I see the proper oncologist on Monday and am going to ask for treatment to start Friday.
Despite having been bollocked by every friend I have, I still maintain that, if the running brought on the "witness tonic clonic seizure", it did me a favour by bringing these growths to medical attention, whilst they were still small.
Your usual positive attitude shining through Douglas.
The very best of luck.
((Douglas)) That's a bit of a shocker, coming so soon after the 'all clear'. As you say, the seizure probably did you a favour by getting these diagnosed early, and the outlook seems positive, but it must be hard to get your head around this.
I guess it's possible that the running might have precipitated the seizure, but it didn't cause it - the cancer did that. Keep on whenever you want, your fitness is standing you in good stead.

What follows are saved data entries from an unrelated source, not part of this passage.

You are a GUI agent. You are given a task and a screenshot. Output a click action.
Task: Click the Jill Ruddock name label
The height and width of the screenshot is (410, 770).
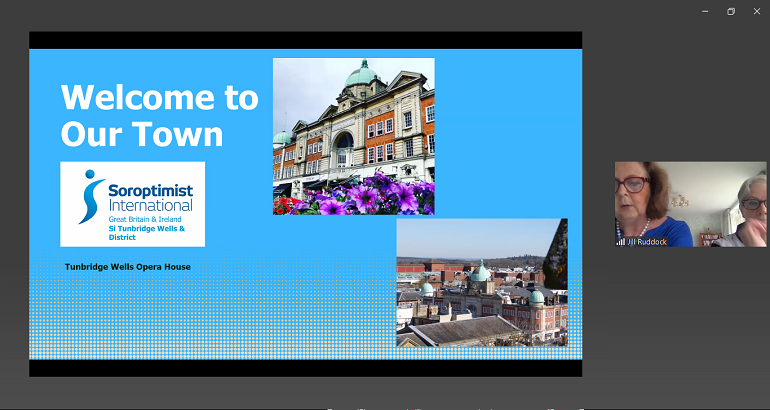click(645, 241)
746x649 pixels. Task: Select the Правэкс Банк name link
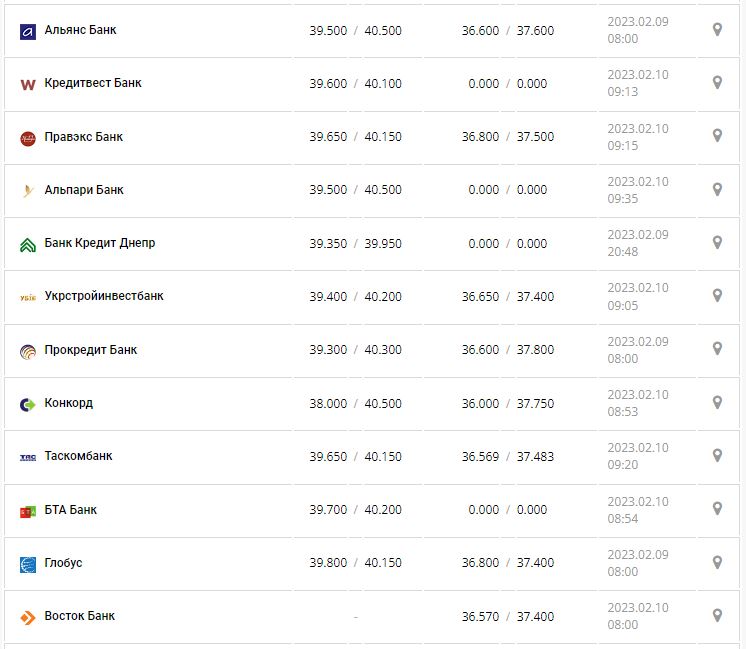(83, 137)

It's just another lap round the track. You've been here before, and so you get the chance to prove yourself stronger again.
Huge positive thoughts to you Douglas!!
Well I saw the oncologist yesterday. The news is not good.
Palliative care only.
I start radiotherapy on Monday.
If it works, I have months (number not known). If it doesn't work, I have weeks.

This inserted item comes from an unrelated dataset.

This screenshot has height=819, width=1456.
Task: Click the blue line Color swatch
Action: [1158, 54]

I will either die in my sleep or under very effective pain relief.
However I had a GP friend round last night and she had a patient who was given 6 weeks to live and the patient is still alive 6 years later.I'm now setting down to clear up outstanding business matters.....................this dying lark is a time-consuming business.
However I may surprise you all by being around in a year or two.
I'm sure people will be checking this thread if you want to chat, vent, or whatever.
I'll be needing lots of support, I'm sure.
My running has given me huge pleasure and pride. At the moment I'm in 24 hour company. Ironically I slept a solid seven hours without sleeping pills last night.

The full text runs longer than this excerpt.